Lecture du mercredi 22 juillet 2020
REPUBLIQUE FRANCAISE

AU NOM DU PEUPLE FRANCAIS



Vu les procédures suivantes :

1° La société JB3C a demandé au tribunal administratif de Paris de prononcer la décharge des cotisations supplémentaires d'impôt sur les sociétés, de contribution annuelle sur les ventes de produits alimentaires et de cotisation sur la valeur ajoutée des entreprises au titre des exercices clos les 31 décembre 2010 et 2011 et des rappels de taxe sur la valeur ajoutée mis à sa charge au titre de la période du 1er janvier 2010 au 31 décembre 2011, ainsi que des pénalités correspondantes. Par un jugement n° 1610532 du 19 avril 2017, le tribunal administratif de Paris a rejeté sa demande.

Par un arrêt n° 17PA02060 du 12 juillet 2018, la cour administrative d'appel de Paris a rejeté l'appel formé par la société JB3C contre ce jugement.

Sous le n° 424052, par un pourvoi sommaire et un mémoire complémentaire, enregistrés les 11 septembre et 11 décembre 2018 au secrétariat du contentieux du Conseil d'Etat, la société JB3C demande au Conseil d'Etat :

1°) d'annuler cet arrêt ;

2°) de mettre à la charge de l'Etat la somme de 5 000 euros au titre de l'article L. 761-1 du code de justice administrative.



2° M. et Mme A... B... ont demandé au tribunal administratif de Paris de prononcer la décharge des cotisations supplémentaires d'impôt sur le revenu, de contributions sociales, de contribution sur les hauts revenus et des pénalités correspondantes auxquelles ils ont été assujettis au titre des années 2010 et 2011. Par un jugement n° 1604720 du 19 avril 2017, le tribunal administratif de Paris a prononcé un non-lieu à statuer à hauteur du dégrèvement prononcé en cours d'instance et rejeté le surplus de leur demande.

Par un arrêt n° 17PA01421 du 12 juillet 2018, la cour administrative d'appel de Paris a rejeté l'appel formé par M. et Mme B... contre ce jugement.

Sous le n°424062, par un pourvoi sommaire et un mémoire complémentaire, enregistrés les 11 septembre et 11 décembre 2018 au secrétariat du contentieux du Conseil d'Etat, M. et Mme B... demandent au Conseil d'Etat :

1°) d'annuler cet arrêt ;

2°) de mettre à la charge de l'Etat la somme de 5 000 euros au titre de l'article L. 761-1 du code de justice administrative.



....................................................................................

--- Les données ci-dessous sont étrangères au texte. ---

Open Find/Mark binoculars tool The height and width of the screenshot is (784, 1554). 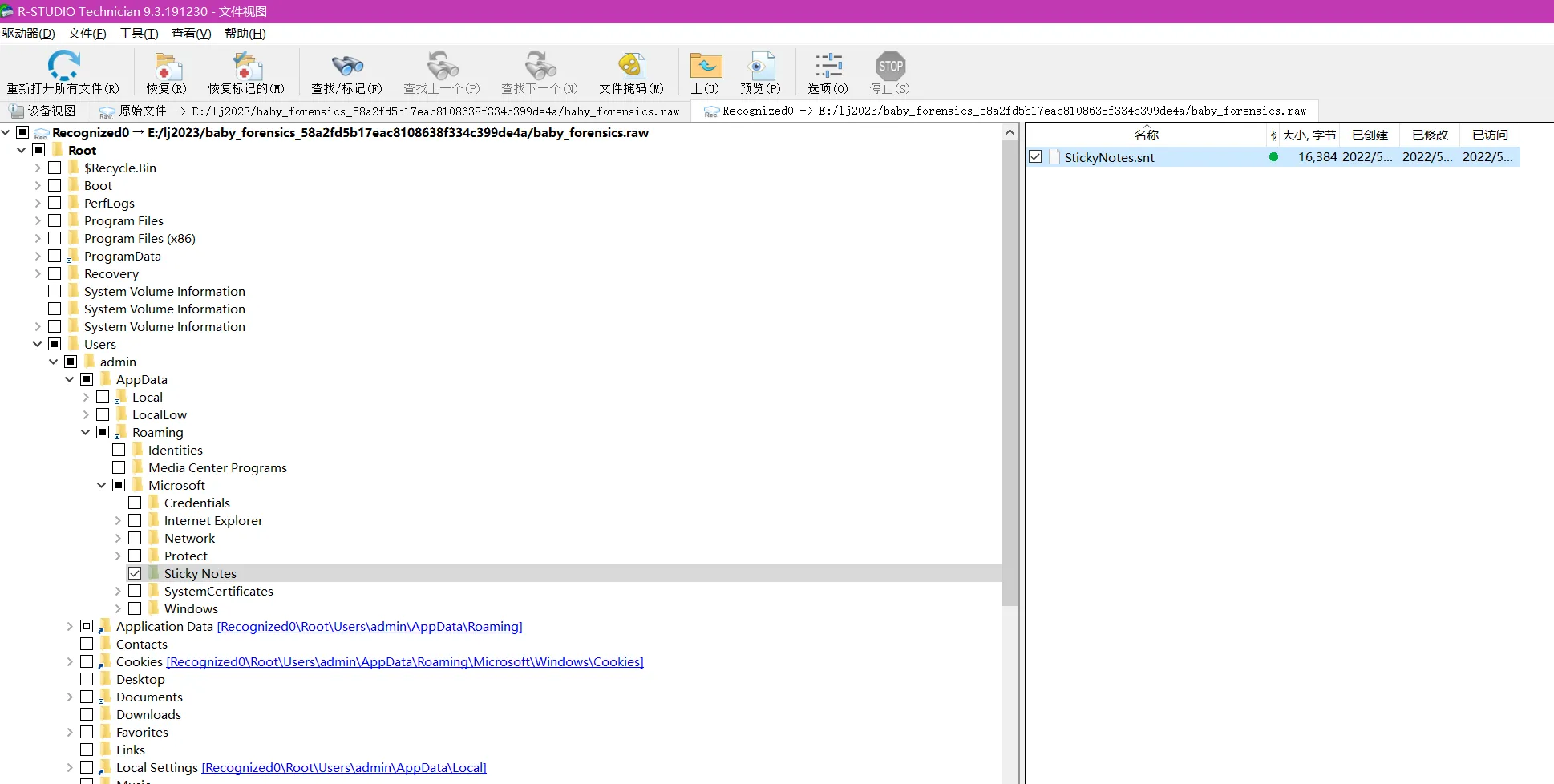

Vu les autres pièces des dossiers ;

Vu :
- le code général des impôts et le livre des procédures fiscales ;
- le code de justice administrative et l'ordonnance n° 2020-305 du 25 mars 2020 ;

Après avoir entendu en séance publique :

- le rapport de M. Sylvain Humbert, maître des requêtes,

- les conclusions de Mme Marie-Astrid Nicolazo de Barmon, rapporteur public ;

La parole ayant été donnée, avant et après les conclusions, au cabinet Briard, avocat de la société JB3C et de M. et Mme B... ;



Considérant ce qui suit :

1. Les pourvois de la société JB3C et de M. et Mme B... présentent à juger des questions semblables et ont fait l'objet d'une instruction commune. Il y a lieu de les joindre pour statuer par une seule décision.

2. Il ressort des pièces des dossiers soumis aux juges du fond qu'à la suite d'une vérification de comptabilité portant sur les exercices clos en 2010 et en 2011 de la société JB3C qui exerce une activité de bar-brasserie, l'administration fiscale a écarté sa comptabilité comme non probante et reconstitué les recettes de la période vérifiée. Elle a mis à sa charge des suppléments d'impôt sur les sociétés, de cotisation sur la valeur ajoutée des entreprises et de contribution annuelle sur les ventes de produits alimentaires au titre des exercices clos en 2010 et 2011 ainsi que des rappels de taxe sur la valeur ajoutée au titre de la période correspondante. Les minorations de recettes ont été par ailleurs regardées comme des revenus distribués à M. B..., associé de la société JB3C, imposables en application du 1° du 1 de l'article 109 du code général des impôts. M. et Mme B... ont été ainsi assujettis à des suppléments d'impôt sur le revenu, de contributions sociales et de contribution sur les hauts revenus au titre des années 2010 et 2011, à raison de ces distributions. Par deux jugements du 19 avril 2017, le tribunal administratif de Paris a rejeté les demandes de la société JB3C et de M. et Mme B... tendant à la décharge de ces différents suppléments d'impôts. La société JB3C et M. et Mme B... se pourvoient en cassation contre les arrêts du 12 juillet 2018 par lesquels la cour administrative d'appel de Paris a rejeté leurs appels dirigés contre ces deux jugements.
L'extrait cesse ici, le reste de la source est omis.